2011-02-23 Thread Ted Zlatanov
On Thu, 17 Feb 2011 11:09:28 -0600 Ted Zlatanov t...@lifelogs.com wrote: 

TZ On Mon, 14 Feb 2011 02:03:55 -0500 Stefan Monnier 
monn...@iro.umontreal.ca wrote: 
 IMO the cycling should only be based on scores.  That would, I think,
 accomplish all your items and produce less DWIM but that's not it.

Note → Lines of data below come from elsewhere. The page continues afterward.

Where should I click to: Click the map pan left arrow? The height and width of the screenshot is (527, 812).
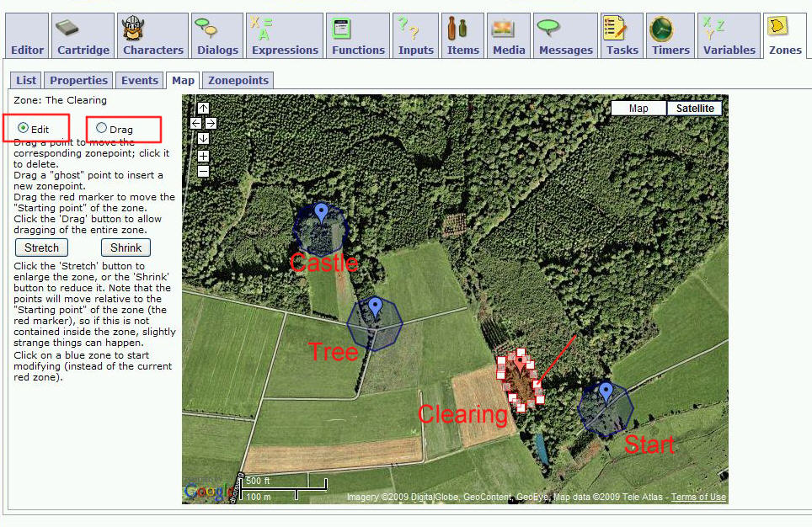(195, 124)
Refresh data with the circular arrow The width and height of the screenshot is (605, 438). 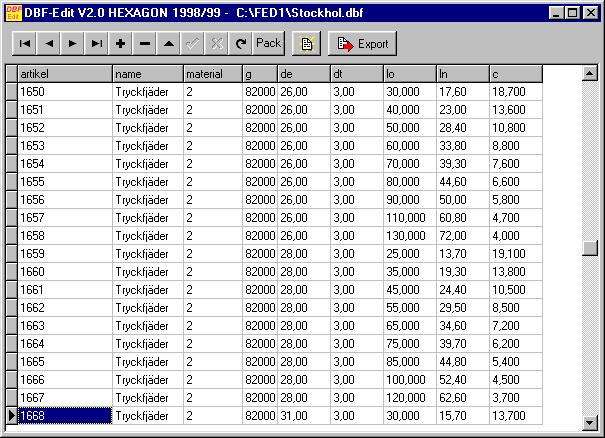click(x=241, y=44)
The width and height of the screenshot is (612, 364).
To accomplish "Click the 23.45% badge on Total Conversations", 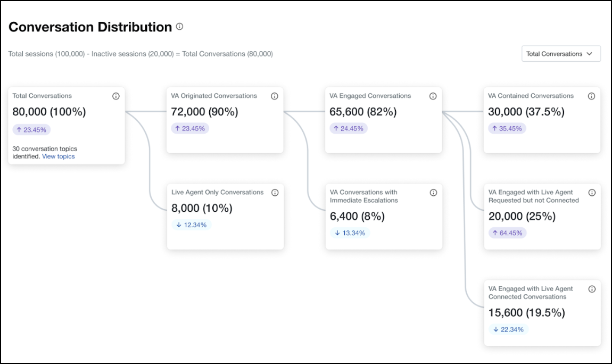I will [x=31, y=129].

SM Currently, the cycling code is fairly naive and it uses a fixed ordering
SM based on string length (shorter first).  Patches to make it more
SM customizable (by the completion table, not just by the end-user) would
SM be very welcome (e.g. for file completion, it could first cycle through
SM VCS-managed files).

TZ Maybe accept the score as a property to the candidate strings and use
TZ that property, if it exists, instead of the string length?

TZ That would side-step the current completion mechanism nicely, requiring
TZ little extra code except in the final sort of candidates.  If the
TZ strings aren't mangled by the completion mechanism, of course--but I
TZ don't think they are after a quick scan.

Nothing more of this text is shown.